**Instructions to follow:**
Put the entries, from the line with "Click the Recommendations: 11 badge" up to and including the line with "Sort the RAM", into a Markdown table. Use a column called Row for the row number and a column called Text for the line, and leave out blank lines.

**Data supplied:**
⁂

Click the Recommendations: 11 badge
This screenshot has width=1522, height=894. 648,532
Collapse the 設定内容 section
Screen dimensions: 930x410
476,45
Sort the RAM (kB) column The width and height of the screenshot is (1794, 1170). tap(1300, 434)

⁂

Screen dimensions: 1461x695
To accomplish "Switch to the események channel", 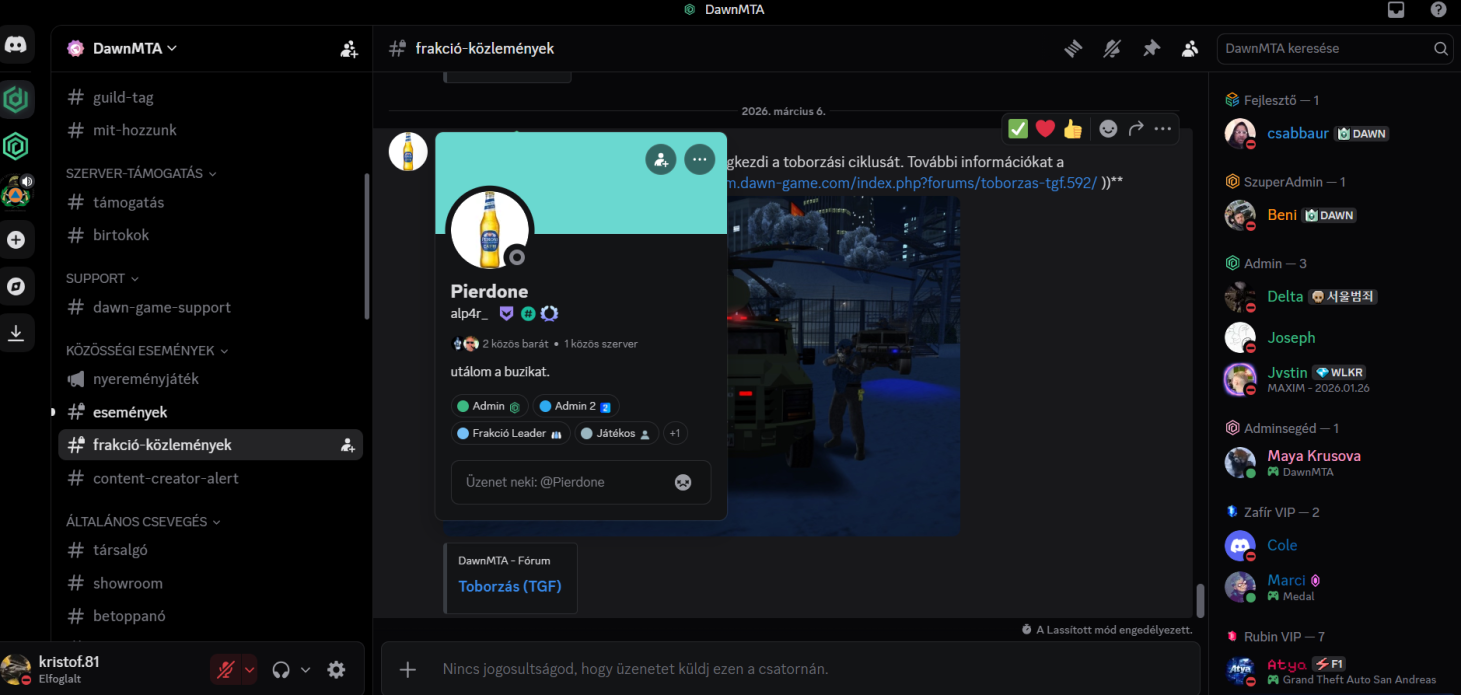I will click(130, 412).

⁂

**Response:**
| Row | Text |
|---|---|
| 1 | Click the Recommendations: 11 badge |
| 2 | This screenshot has width=1522, height=894. 648,532 |
| 3 | Collapse the 設定内容 section |
| 4 | Screen dimensions: 930x410 |
| 5 | 476,45 |
| 6 | Sort the RAM (kB) column The width and height of the screenshot is (1794, 1170). tap(1300, 434) |